ADHD Symptomatology and White Matter Development in Autism Spectrum Disorder

Poster Presentation
Friday, May 11, 2018: 11:30 AM-1:30 PM
Hall Grote Zaal (de Doelen ICC Rotterdam)
A. K. Converse1, D. C. Dean1, B. G. Travers1, M. B. Prigge2, E. Bigler3, N. Lange4, A. L. Alexander1 and J. E. Lainhart1, (1)University of Wisconsin - Madison, Madison, WI, (2)University of Utah, Salt Lake City, UT, (3)Brigham Young University, Provo, UT, (4)McLean Hospital, Cambridge, MA
Background: The symptoms that characterize attention deficit hyperactivity disorder (ADHD) are often found in individuals with autism spectrum disorder (ASD). Abnormal brain white matter has been associated with both ASD and ADHD, however, greater knowledge of white matter abnormalities in comorbid ADHD in ASD may further illuminate the neurobiological substrates of these disorders.
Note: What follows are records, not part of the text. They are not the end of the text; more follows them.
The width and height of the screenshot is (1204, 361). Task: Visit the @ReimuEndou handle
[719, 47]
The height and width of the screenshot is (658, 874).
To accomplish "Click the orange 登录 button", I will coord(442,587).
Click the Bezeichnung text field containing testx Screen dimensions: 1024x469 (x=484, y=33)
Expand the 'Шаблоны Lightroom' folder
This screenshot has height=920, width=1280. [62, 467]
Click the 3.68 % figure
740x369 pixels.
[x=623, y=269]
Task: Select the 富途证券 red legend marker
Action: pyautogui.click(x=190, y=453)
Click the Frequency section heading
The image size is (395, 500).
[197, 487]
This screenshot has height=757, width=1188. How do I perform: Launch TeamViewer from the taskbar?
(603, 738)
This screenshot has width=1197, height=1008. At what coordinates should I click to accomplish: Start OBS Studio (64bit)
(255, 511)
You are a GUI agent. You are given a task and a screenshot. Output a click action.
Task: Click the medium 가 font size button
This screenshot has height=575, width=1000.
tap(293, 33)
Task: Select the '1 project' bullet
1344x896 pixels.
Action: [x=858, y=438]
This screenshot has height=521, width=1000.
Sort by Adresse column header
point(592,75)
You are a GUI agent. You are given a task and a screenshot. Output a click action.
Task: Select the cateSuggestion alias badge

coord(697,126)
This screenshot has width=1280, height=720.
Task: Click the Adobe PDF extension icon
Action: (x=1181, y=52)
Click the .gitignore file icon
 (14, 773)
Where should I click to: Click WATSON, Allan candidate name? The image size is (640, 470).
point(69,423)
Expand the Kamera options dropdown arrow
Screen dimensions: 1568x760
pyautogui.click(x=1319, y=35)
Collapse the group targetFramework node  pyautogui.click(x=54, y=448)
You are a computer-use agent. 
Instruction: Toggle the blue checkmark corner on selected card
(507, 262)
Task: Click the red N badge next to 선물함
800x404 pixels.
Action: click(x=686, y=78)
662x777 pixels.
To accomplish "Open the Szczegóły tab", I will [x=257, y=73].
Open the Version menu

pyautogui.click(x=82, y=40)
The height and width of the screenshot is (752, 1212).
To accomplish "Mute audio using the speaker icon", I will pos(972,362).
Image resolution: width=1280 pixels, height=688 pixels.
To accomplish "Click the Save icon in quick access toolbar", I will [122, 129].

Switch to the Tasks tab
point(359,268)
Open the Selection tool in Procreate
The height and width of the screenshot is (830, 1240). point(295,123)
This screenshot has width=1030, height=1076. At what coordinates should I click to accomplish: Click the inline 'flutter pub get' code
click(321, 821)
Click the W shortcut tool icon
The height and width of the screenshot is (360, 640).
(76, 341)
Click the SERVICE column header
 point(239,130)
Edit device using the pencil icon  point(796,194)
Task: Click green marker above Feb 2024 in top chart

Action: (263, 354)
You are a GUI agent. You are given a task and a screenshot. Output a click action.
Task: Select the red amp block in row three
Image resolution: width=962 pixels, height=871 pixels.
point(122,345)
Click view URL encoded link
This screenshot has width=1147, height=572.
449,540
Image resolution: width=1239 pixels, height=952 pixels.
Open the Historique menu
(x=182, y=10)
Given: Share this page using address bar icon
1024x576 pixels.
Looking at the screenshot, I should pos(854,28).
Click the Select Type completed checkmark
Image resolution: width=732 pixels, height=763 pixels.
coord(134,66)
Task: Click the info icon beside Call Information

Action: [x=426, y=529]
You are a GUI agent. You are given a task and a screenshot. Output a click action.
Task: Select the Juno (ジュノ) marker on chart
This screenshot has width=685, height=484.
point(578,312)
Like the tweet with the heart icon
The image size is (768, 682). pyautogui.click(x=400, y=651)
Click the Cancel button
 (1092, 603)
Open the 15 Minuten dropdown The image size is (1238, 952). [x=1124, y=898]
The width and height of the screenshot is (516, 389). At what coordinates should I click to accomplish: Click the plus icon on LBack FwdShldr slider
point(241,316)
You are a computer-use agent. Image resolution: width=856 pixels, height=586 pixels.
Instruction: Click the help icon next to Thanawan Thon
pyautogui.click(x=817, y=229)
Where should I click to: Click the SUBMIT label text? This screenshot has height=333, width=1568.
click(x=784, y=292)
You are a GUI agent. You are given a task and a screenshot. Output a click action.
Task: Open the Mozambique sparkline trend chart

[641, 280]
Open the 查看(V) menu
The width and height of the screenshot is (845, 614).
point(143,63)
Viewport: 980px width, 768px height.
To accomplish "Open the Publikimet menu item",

Such understanding may help to advance diagnosis and therapy in both of these developmental disorders. We therefore asked whether white matter development differs in ASD according to the degree of comorbid ADHD symptomatology.

Objectives: To examine the influence of comorbid ADHD and ASD symptomatology on developmental trajectories of white matter microstructure.

Methods: Diffusion tensor imaging (DTI) data from male participants (3-45 years, 220 time points) were acquired up to 4 times across 9 years using a 3 Tesla Siemens Tim Trio. ADHD symptom level was measured by the ADHD index and inattentive scores from the Conners' ADHD/DSMIV Scale. Following acquisition, imaging data were corrected for subject head motion and eddy-current distortions and quantitative parameter maps of fractional anisotropy (FA), mean diffusivity (MD), radial diffusivity (RD) and axial diffusivity (AD) were computed. Mean values of these parameters were then computed for a group of five regions of interest from a published meta-analysis of studies relating FA and symptom levels in individuals with ADHD (van Ewijk et al. 2012). Using a linear mixed effects model, DTI measures from these regions were described as a function of age and ADHD symptom level.

Results: In preliminary analyses, no relationships between ADHD symptom level and FA were observed in these regions. However, MD, RD, and AD were correlated with ADHD symptom level across these white matter locations.

Conclusions: Although published reports of reduced FA in the regions examined may partially reflect deficits in the general ADHD population, the present results suggest that it may not be responsible for ADHD symptoms in comorbid ASD. Future work will use voxelwise analysis to search for regions in which altered DTI parameters are associated with elevated ADHD symptomatology in individuals with ADHD. Further study would also be helpful to determine whether or not ADHD with comorbid ASD shares aspects of the neurobiological etiology of ADHD without comorbid ASD.